- Opening Delimiter -

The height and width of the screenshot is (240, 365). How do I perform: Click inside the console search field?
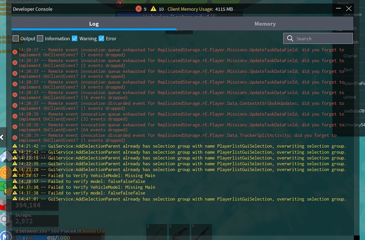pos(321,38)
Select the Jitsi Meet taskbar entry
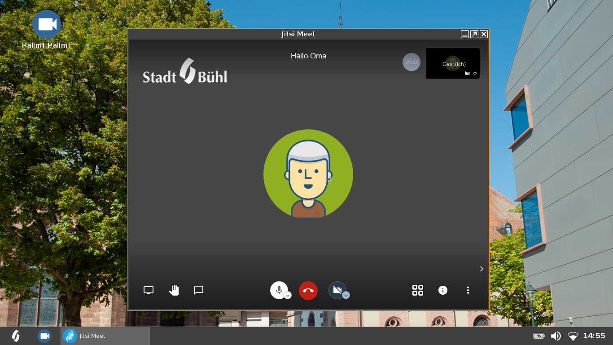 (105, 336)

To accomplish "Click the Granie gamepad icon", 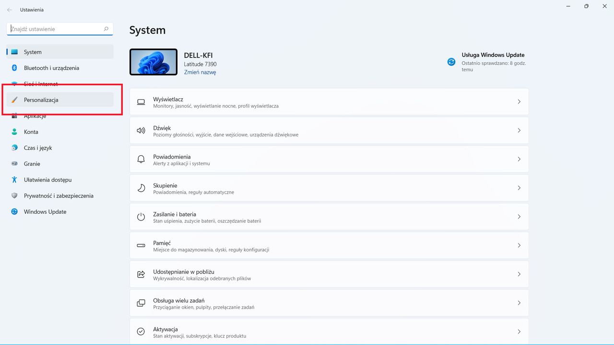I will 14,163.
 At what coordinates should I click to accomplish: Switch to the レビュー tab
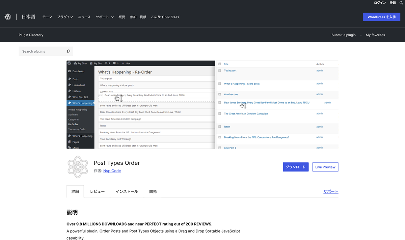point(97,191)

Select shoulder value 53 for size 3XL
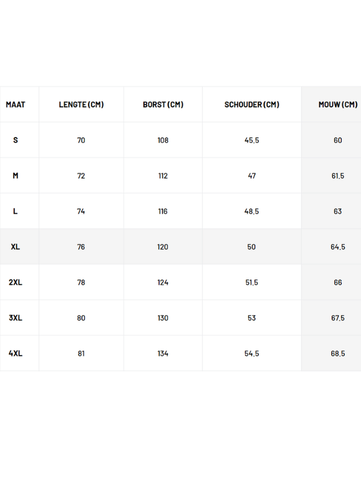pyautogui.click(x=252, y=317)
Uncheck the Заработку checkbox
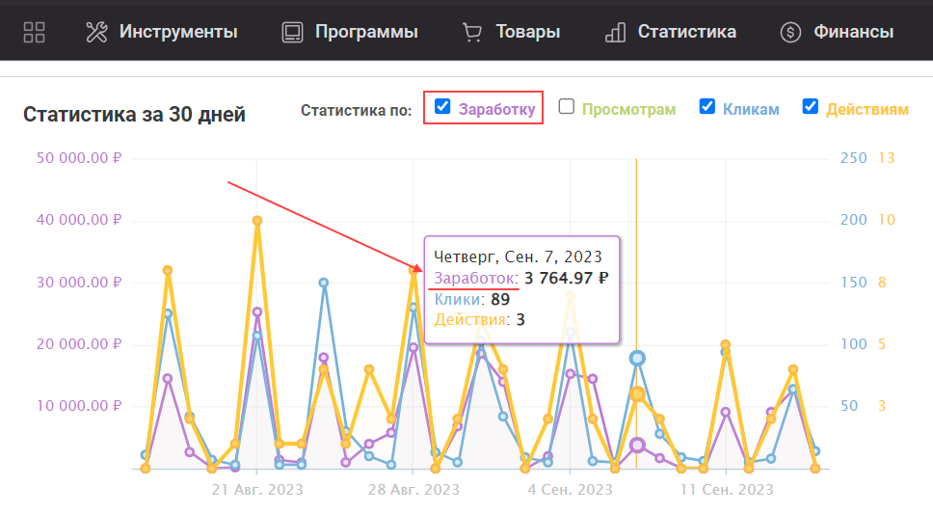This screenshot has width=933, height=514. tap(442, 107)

- Closing Delimiter -

● TASK ITEM: Only the lines from the one that contains "At what coordinates" through the last line of the records may appear in the answer, retyped exactly and with no pictures.

● COMPLETED EXERCISE:
 At what coordinates should I click to accomplish: Switch to the レビュー tab
point(97,191)

Select shoulder value 53 for size 3XL
pyautogui.click(x=252, y=317)
Uncheck the Заработку checkbox
This screenshot has width=933, height=514. tap(442, 107)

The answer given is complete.